YOUR ASSIGNMENT - Print out the data that follows exactly, character for character, apart from the pictures.
========
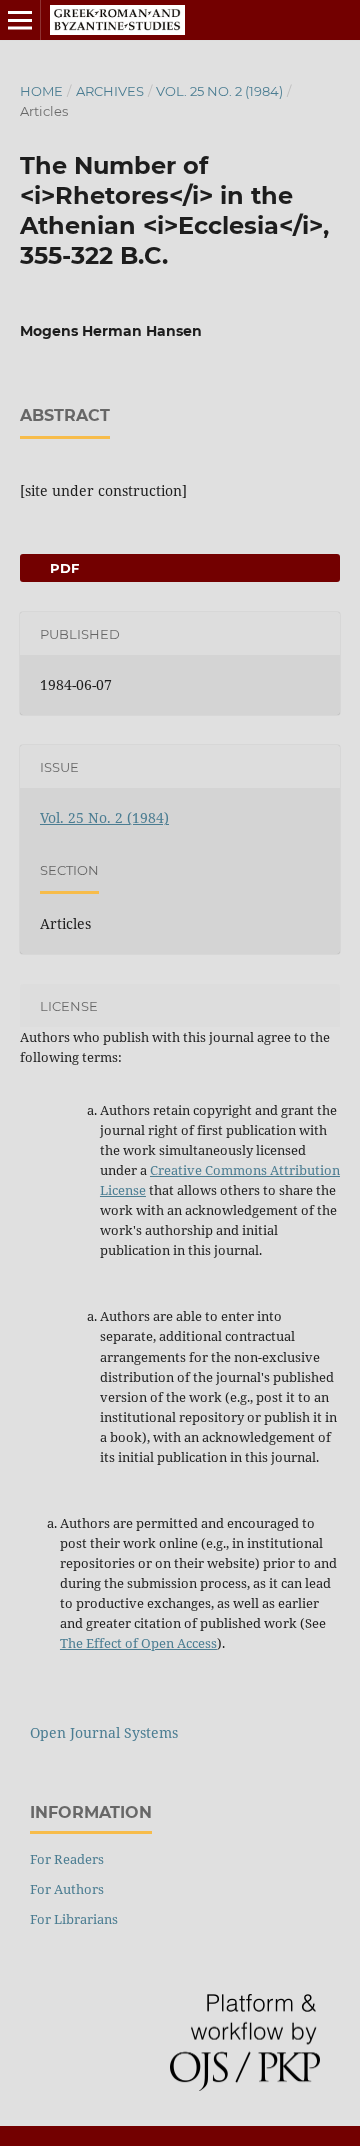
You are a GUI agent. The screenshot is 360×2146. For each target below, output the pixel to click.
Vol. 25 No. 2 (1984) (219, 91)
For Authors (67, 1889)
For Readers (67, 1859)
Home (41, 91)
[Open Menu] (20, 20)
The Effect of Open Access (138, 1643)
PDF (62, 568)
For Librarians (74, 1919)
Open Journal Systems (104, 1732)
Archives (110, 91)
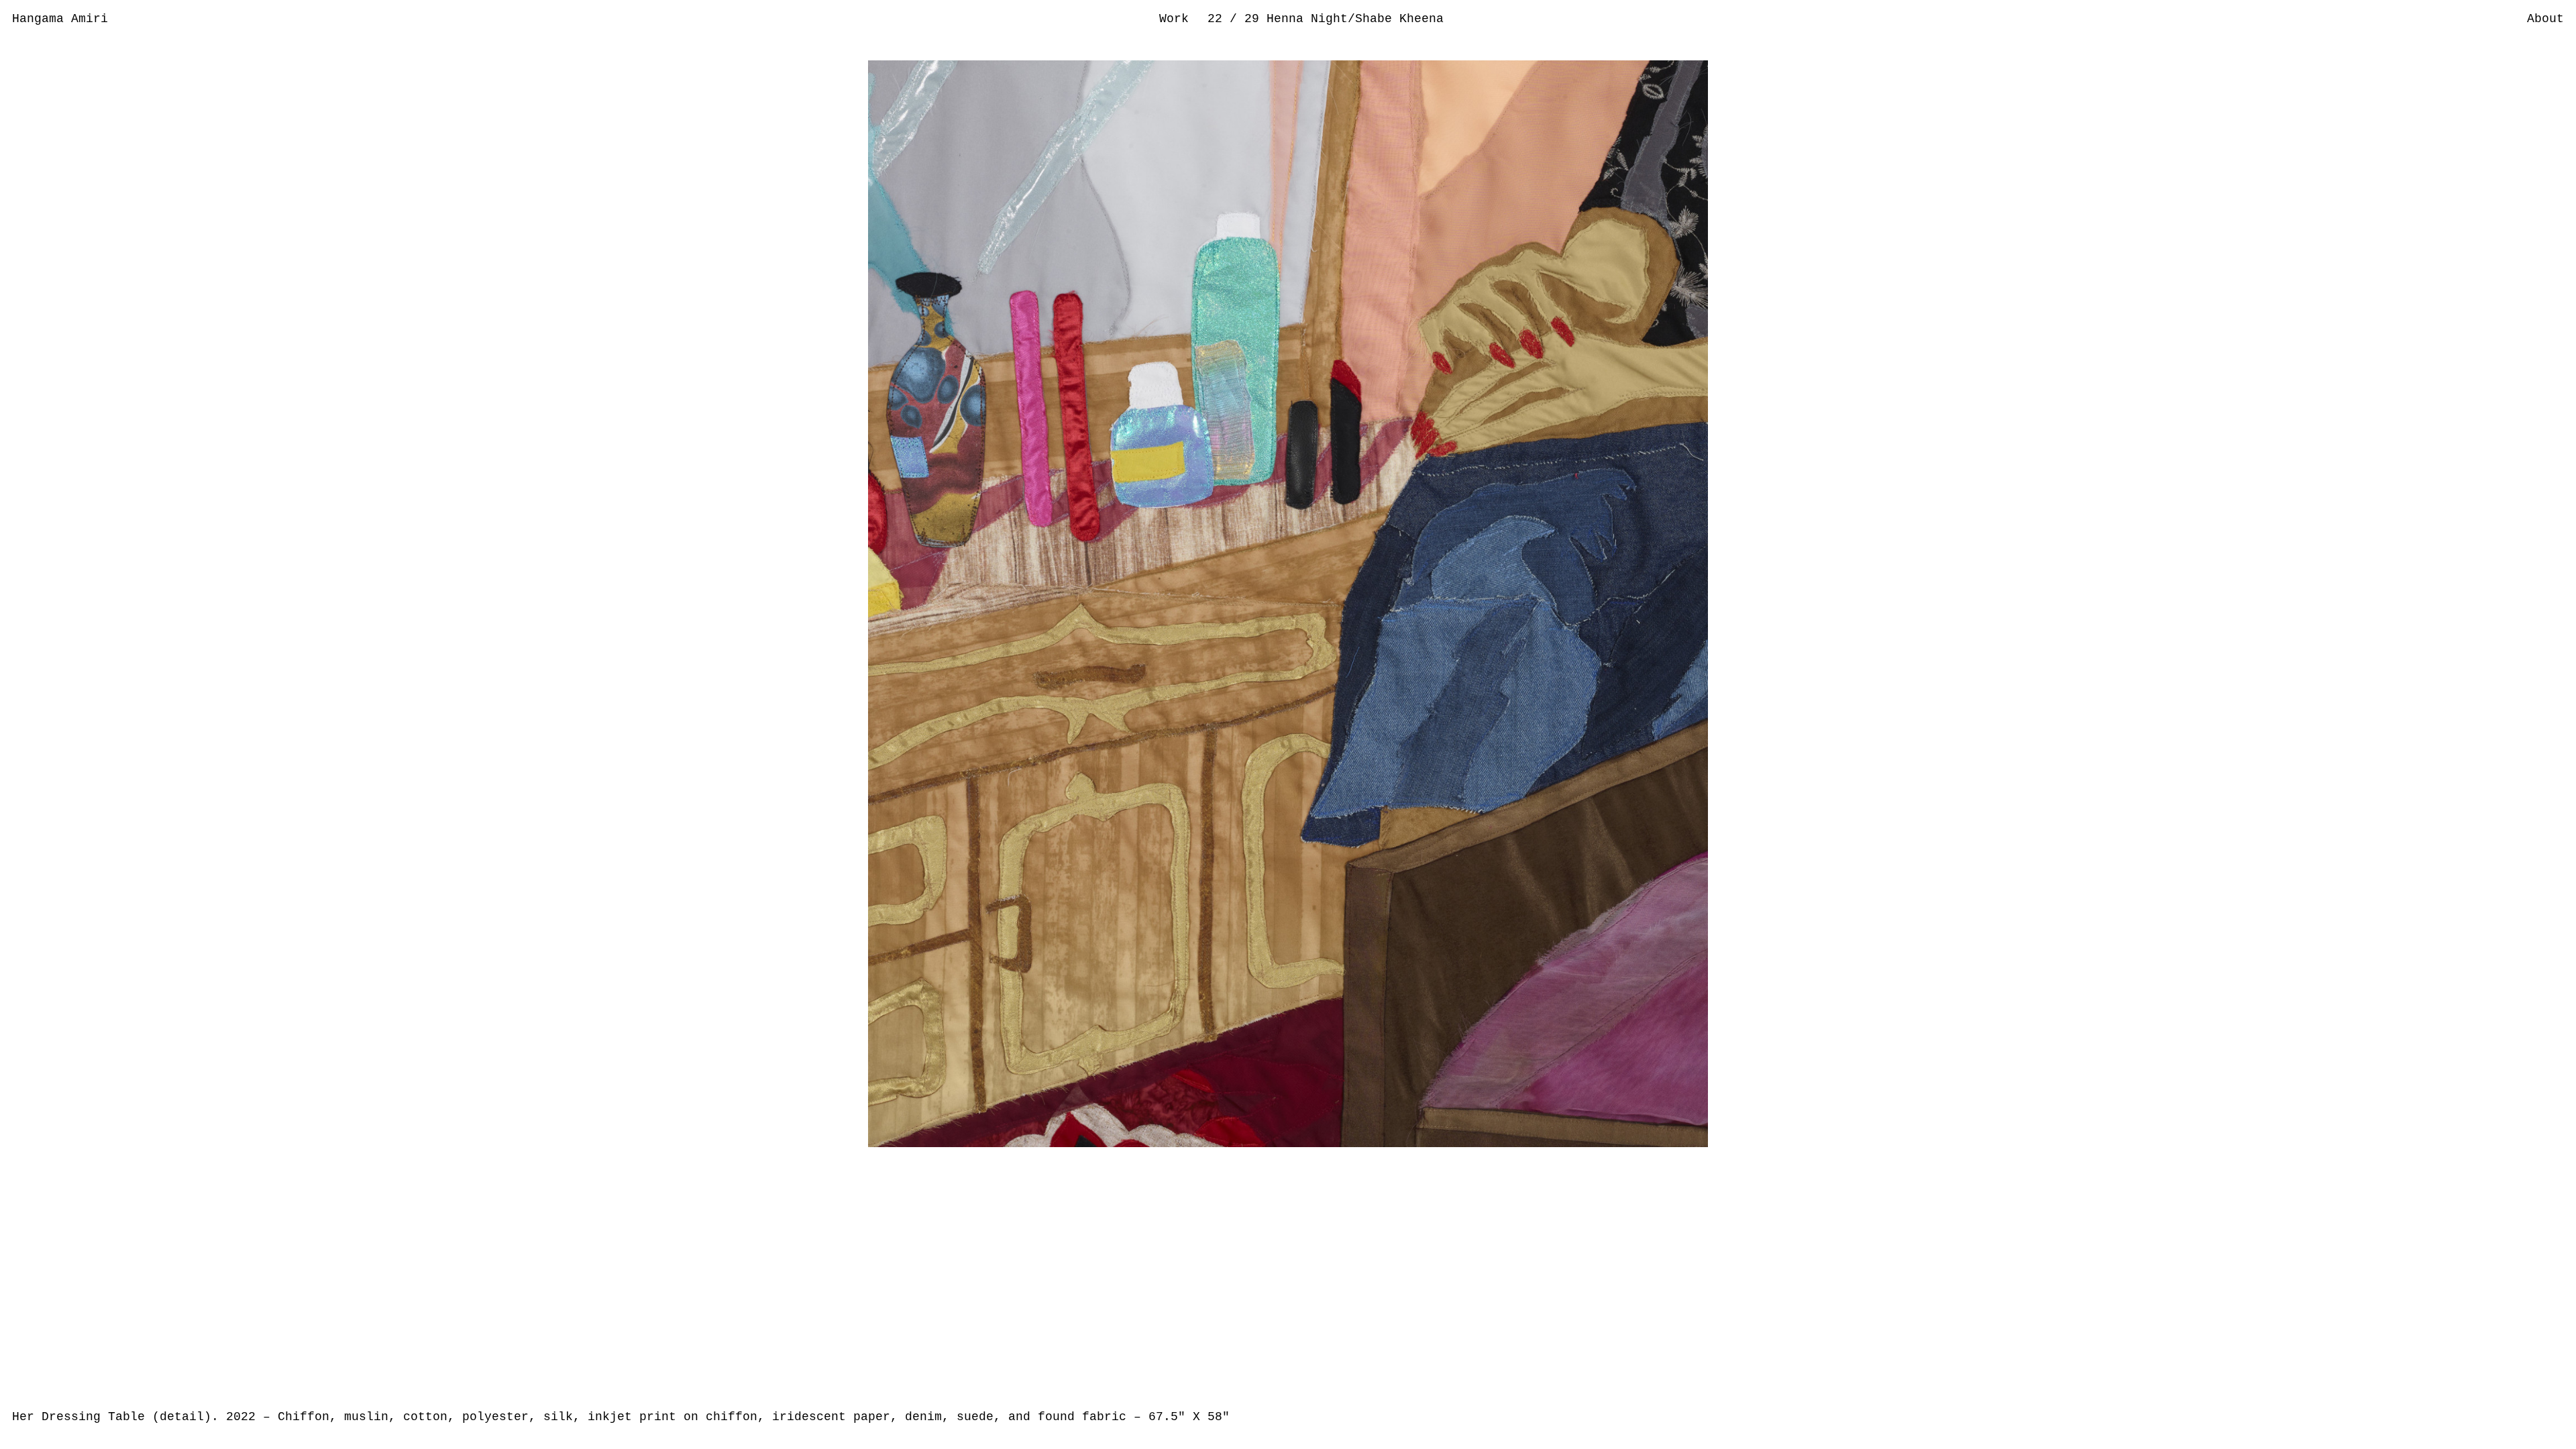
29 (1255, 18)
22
========
EXERCISE RESULT -
You are a GUI agent. The screenshot is 360×2146. For each target below, output the pixel to click.
Vol. 25 No. 2 (1984) (219, 91)
For Authors (67, 1889)
For Readers (67, 1859)
Home (41, 91)
[Open Menu] (20, 20)
The Effect of Open Access (138, 1643)
PDF (62, 568)
For Librarians (74, 1919)
Open Journal Systems (104, 1732)
Archives (110, 91)
29 (1255, 18)
22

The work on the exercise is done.